NIAID Now | April 17, 2019
NIAID researchers have unraveled the immune responses that recruit infection-fighting neutrophils to the brain during fungal infections. Notably, they found that a fungal protein known to promote infections of the mucous membranes instead plays a protective role in the brain by stimulating these antifungal immune responses. These findings from mouse models, published online April 17 in Nature Immunology, provide new insights into antifungal immunity and highlight how the complex interactions between pathogens and the immune system depend on the tissue or organ system in which infection takes place.
The yeast fungus Candida albicans, which is naturally present on human skin and mucous membranes, usually does not cause problems in healthy people. However, people whose immune systems have been weakened or compromised are vulnerable to systemic candidiasis, a life-threatening condition in which Candida spreads throughout the body. Systemic candidiasis can affect multiple tissues and organ systems, including the central nervous system, or CNS.

▶ [Information shown]:
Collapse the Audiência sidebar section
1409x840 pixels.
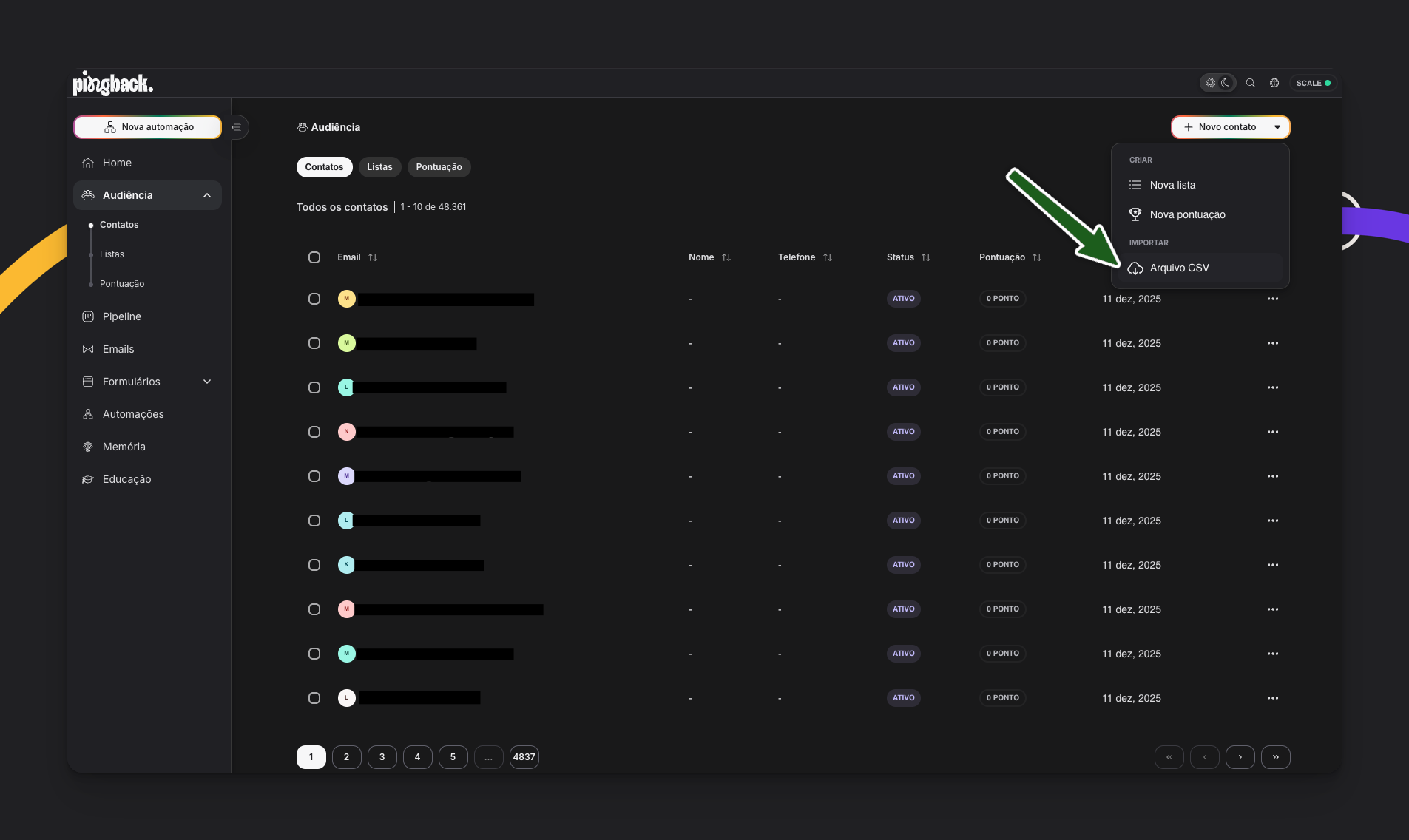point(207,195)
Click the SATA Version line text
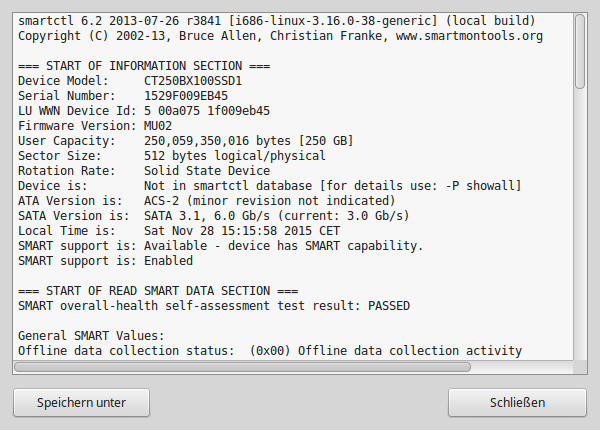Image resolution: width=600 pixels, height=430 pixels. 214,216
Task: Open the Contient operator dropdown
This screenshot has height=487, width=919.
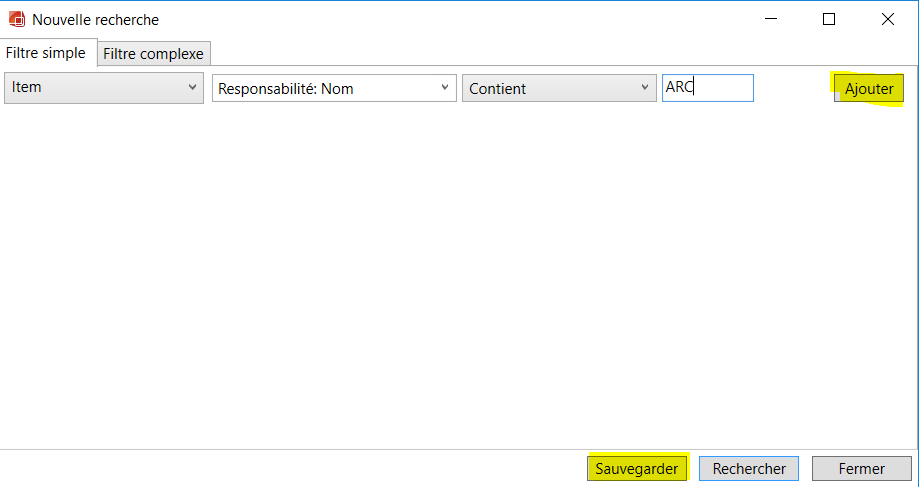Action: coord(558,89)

▶ [Problems and tasks]:
(A) Please write out the part of the NIAID article from "The yeast fungus" to "system, or CNS.".
(B) List every specific part of the body that the NIAID article names.

▶ [Solved problems]:
(A)
The yeast fungus Candida albicans, which is naturally present on human skin and mucous membranes, usually does not cause problems in healthy people. However, people whose immune systems have been weakened or compromised are vulnerable to systemic candidiasis, a life-threatening condition in which Candida spreads throughout the body. Systemic candidiasis can affect multiple tissues and organ systems, including the central nervous system, or CNS.

(B)
brain
mucous membranes
skin
central nervous system (CNS)